From an architectural perspective, it probably does not make sense for them to optimize for processing speed (i.e., switch PHP to C++) if their performance is acceptable. That's because they face larger risks: modifiability and time to market pressures. They may worry that switching to a statically typed language (such as C++, but Java would be similar) would make new feature development slower. If they could have both, great, but these two quality attributes often trade off against each other. A design with better performance may hinder modifiability, and vice versa.
I don't mean to start a language war -- I'm speaking broadly about the idea that dynamically typed languages (PHP, Smalltalk, Ruby, Python, ...) yield programs that are faster to write and modify compared to statically typed languages (C, C++, Java). You may disagree with that generalization, but you may agree that others think it is true, and are therefore acting rationally if they choose a dynamic language when they want modifiability.
Disclaimers: I knew Aditya in school but haven't spoken to him about Facebook; I am writing a book on software architecture.
I'd actually say that Wt can be a more productive framework than resorting to writing individual pages in classic PHP. I'm not sure that I'd use it for general purpose work, however.
While I agree that C++ is a much better programming language (no implicit declaration, decent type checking, access to good general purpose class libraries, a clear understanding of what is actually happening underneath, and the Standard Template Library - a collection of code that rivals the most beautiful hills of Scotland in implementation).
However, I'd not want to run native libraries/executables on a production web server. I can only imaging the security nightmare, and the potential for core dumping of web server processes, although with apache, the parent should re-spawn the workers... Also I'd have to write at least some fairly significant classes myself to replace functionality that is standard in the PHP libraries.
The big issue for any web application that I have ever written, has been performance of the database queries, not the frontend code.

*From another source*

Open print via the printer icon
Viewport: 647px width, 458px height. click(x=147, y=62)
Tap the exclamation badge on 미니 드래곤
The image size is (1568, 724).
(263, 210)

If you want to reduce the number of servers, developer effort would be best spent hiring people to look at caching, query optimisation, and load distribution; not re-writing the front end in C++.
Compile.
Why stop at 10? Since we're pulling numbers out of the air anyways, why not take a conservative estimate of 100 for the ratio of PHP to C++ execution, so they could run the whole thing on just 250 servers!

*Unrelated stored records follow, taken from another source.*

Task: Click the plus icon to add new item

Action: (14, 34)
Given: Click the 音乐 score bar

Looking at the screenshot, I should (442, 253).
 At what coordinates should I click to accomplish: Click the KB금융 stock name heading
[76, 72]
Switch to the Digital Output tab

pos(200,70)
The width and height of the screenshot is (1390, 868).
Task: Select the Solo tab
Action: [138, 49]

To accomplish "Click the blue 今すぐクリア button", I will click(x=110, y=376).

This seems to me like the poster has an axe to grind against PHP in general.
Even if you accept the "conservative" estimate of C++ being 10 times as efficient as PHP, you are still blindly assuming that each of their 30k servers is CPU bound. I find it just as plausible that memory, bandwidth, and/or storage are the limiting factors.
Don't let a lack of facts stop you from using the "environment" to drive your agenda though, it doesn't seem to stop anyone else.

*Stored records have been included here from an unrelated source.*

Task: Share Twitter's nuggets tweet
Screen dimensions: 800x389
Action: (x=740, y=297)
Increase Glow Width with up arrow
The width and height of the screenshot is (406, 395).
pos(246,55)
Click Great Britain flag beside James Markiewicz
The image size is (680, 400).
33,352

Isn't this "study" a waste of energy?
I am a C/C++ programmer by trade; I'm not fond of PHP. Yet this "C++ saves energy over PHP" argument smells like more selfish politics to me. And selfish politics is what is bringing doom down on humanity's head -- the use of PHP vs. C++ is a sideline, a distraction, and only truly valuable for people who have a philosophical axe to grind.
You want to save a lot of energy? Shut down all the computers running MMOs. And stop wasting cycles looking for alien signals in cosmic radio waves. And get rid of banal YouTube videos... and... the list is endless. The science behind Global Warming is being used to further political and social agendas that have little or nothing to do with adapting our species from a potential environment change.
In the end, selfish politics will kill us all. We will become a footnote in history is we do not discover enlightened self-interest.
All about me
10 to 1? Nonsense!! If they had used C++, they'd be no Facebook ... yet, for zero carbon footprint. Extremely efficient.
Ok, this has gone WAY too far .. we all need to just take a step back..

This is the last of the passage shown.